The regression is performed *m* times corresponding to each of the transcription factors in the data. In this sense, columns in the transition matrix can be loosely interpreted as the optimal linear combination of columns in the initial state adjacency matrix which predict the column in the final state adjacency matrix. The interpretation of the transition matrix can be best understood by comparing it to the identity matrix. A transcription factor, *i*, that does not alter its regulatory targets between states will have expected values of 0 for all entries in column *i*, with the exception of entry *i*. In the context of discovering changes in network configurations for a transcription factor, we are most interested in evaluating the degree to which each column has non-zero values for all non- *i*
^{th} entries. In essence, we are describing one network as a linear combination of another network. Numerous biological mechanisms, such as the formation of protein complexes, protein inactivation, post-translational modification, epigenetics, etc. allow for the systematic modification of network structures and drive the changes that are detected in the transition matrix (see Supporting Information).

This framework allows for the natural extension of constraints such as *L*1 and/or *L*2 regularization (see Supporting Information). For the analysis we present in this manuscript, we use the normal equations and do not impose a penalty on the regression coefficients. The inclusion or exclusion of this feature should depend primarily on assumptions of the underlying network mechanisms. L1 regularization, for example, will tend to infer a sparse transition matrix. This is reasonable in contexts in which the regulatory targeting pattern of TFs is not expected to change for the vast majority of TFs. For our four observational studies of COPD, a highly complex disease, it is not reasonable to assume that transcription factors differ in a sparse manner.

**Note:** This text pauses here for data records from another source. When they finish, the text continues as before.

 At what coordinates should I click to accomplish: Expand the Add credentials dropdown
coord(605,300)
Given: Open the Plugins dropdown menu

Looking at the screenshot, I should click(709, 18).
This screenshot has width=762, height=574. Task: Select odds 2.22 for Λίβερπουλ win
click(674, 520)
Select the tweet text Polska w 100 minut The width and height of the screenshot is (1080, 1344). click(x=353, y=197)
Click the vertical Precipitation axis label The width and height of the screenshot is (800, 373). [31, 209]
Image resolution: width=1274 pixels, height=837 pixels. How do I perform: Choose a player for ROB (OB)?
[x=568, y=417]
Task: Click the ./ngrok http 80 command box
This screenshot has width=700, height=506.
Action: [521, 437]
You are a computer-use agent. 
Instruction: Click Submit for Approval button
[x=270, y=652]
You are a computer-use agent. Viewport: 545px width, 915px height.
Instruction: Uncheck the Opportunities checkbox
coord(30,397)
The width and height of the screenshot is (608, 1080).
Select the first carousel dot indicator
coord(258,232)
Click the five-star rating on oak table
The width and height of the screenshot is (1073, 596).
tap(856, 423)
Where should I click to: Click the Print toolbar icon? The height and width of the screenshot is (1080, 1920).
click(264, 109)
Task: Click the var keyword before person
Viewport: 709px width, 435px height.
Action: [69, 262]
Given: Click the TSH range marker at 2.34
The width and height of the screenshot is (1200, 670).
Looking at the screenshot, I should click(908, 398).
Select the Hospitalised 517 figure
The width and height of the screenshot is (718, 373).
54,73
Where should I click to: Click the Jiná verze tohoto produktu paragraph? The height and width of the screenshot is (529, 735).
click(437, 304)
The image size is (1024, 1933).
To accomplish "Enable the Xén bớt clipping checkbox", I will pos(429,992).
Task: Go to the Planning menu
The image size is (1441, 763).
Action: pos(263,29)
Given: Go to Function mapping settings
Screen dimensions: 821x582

**Computing the transcription factor involvement:** For a transition between two nearly identical states, we expect that the transition matrix would approximate the identity matrix. However, as initial and final states diverge, there should be increasing differences in their corresponding gene regulatory networks and, consequently, the transition matrix will also increasingly diverge from the identity matrix. In this model, the transcription factors that most significantly alter their regulatory targets will have the greatest “off-diagonal mass” in the transition matrix, meaning that they will have very different targets between states and so are likely to be involved in the state transition process. We define the “differential transcription factor involvement” (dTFI) as the magnitude of the off-diagonal mass associated with each transcription factor, or,

$$ \hat{dTFI_{j}}=\frac{\sum_{i=1}^{m}I\left(i\ne j\right)\hat{\tau}_{i,j}^{2}}{\sum_{i=1}^{m}\hat{\tau}_{i,j}^{2}} $$

(2)

where, \(\hat {\tau _{i,j}}\) is the value of the element in the *i*
^{th} row and *j*
^{th} column in the transition matrix, corresponding to the *i*
^{th} and *j*
^{th} transcription factors. To estimate the significance of this statistic, we randomly permute sample labels *n*=400 times across phenotypes. From these 400 permuted results, we infer the standard error for each estimate under the null. *P*-values are determined by comparing the observed estimate to this standard error and FDR values is computed from these p-values (see Supporting Information).